The MS parameters of BZP, PHPB, Br-NBP and NBP. (+, positive; −, negative).

Compound	ESI Mode	Retention Time (min)	SRM	Collision Energy (eV)
BZP	−	3.34	285→85	19
PHPB	−	2.14	207→85	19
Br-NBP	+	6.56	269→144	18
NBP	+	5.56	191→145	14

2.3. Selection of Chromatographic Parameters and the Internal Standard

A series of screenings for HPLC columns were investigated, including a Zorbax SB-CN column (150 mm × 4.6 mm, 3 μm) (Agilent Technologies, Delaware, CA, USA), a YMC-Pack Pro C18 column (150 mm × 4.6 mm, 3 μm) (YMC Karasuma-Gojo Bldg., Kyoto, Japan) and a Hypersil GOLD C18 column (100 mm × 2.1 mm, 5 μm) (Thermo Fisher Scientific Inc., Waltham, MA, USA). Hypersil GOLD C18 (100 mm × 2.1 mm, 5 μm) exhibited the best separation. Furthermore, several different percentages of methanol/water and acetonitrile/water, as well as the pH of the buffer solution, were investigated for the mobile phase. Based on its stability, BZP was better in neutral than in acidic and alkaline environments. Finally, a gradient mobile phase consisting of 5 mM ammonium acetate and methanol was used to obtain symmetrical and sharp peaks. PHPB and NBP were used as internal standard (IS) and were suitable for quantitative analysis with a high recovery and a low matrix effect. BZP and PHPB were eluted at 3.34 and 2.14 min, Br-NBP and NBP were eluted at 6.56 and 5.56 min, respectively, with total run time of 8 min.

2.4. Method Validation

2.4.1. Specificity

Figure 2 shows the typical chromatograms of blank plasma, plasma spiked with BZP and Br-NBP, and the sample collected from rats after intravenous administration of BZP. No significant interfering peaks were observed at the retention time of BZP, Br-NBP and IS. The peaks of BZP, Br-NBP and IS were detected with high resolution and excellent peak shape.

Figure 2

Representative chromatograms of BZP, PHPB (IS of BZP), Br-NBP and NBP (IS of Br-NBP) in (A) blank plasma; (B) plasma spiked with BZP, Br-NBP and IS; and (C) sample after an intravenous administration of BZP. The retention times for BZP, PHPB, Br-NBP and NBP were 3.34, 2.14, 6.56 and 5.56 min, respectively.

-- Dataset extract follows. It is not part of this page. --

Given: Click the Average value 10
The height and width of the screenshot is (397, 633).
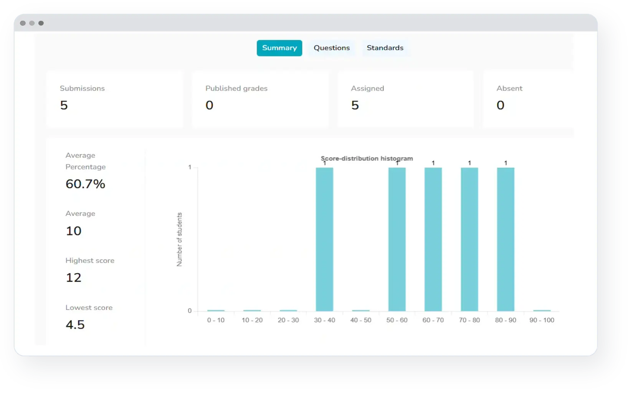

2.4.2. Assay Linearity and LLOQ

The calibration curves showed excellent linearity over ranges examined, with correlation coefficients (r2) greater than 0.99. The weighing factor 1/χ2 was selected for back calculation of the nominal value because it produced the best linear fit. In addition, the signal intensity of the lower limit of quantification (LLOQ) sample was five times stronger compared with the blank plasma signal. Calibration standards (CSs) were made by spiking blank plasma with appropriate volumes of working solutions. Final calibration standard concentrations for BZP/Br-NBP were 5, 10, 50, 250, 1000, 5000, and 10,000 ng/mL. The linear equations of BZP and Br-NBP were Y = −0.0016 + 0.0056X (r2 = 0.9937) and Y = 0.0008 + 0.0001X (r2 = 0.9911), respectively, where Y is peak area ratio (BZP/IS, Br-NBP/IS), and X represents concentrations of BZP and Br-NBP (ng/mL). The LLOQ of both BZP and Br-NBP in plasma were determined to be 5 ng/mL with acceptable accuracy and precision.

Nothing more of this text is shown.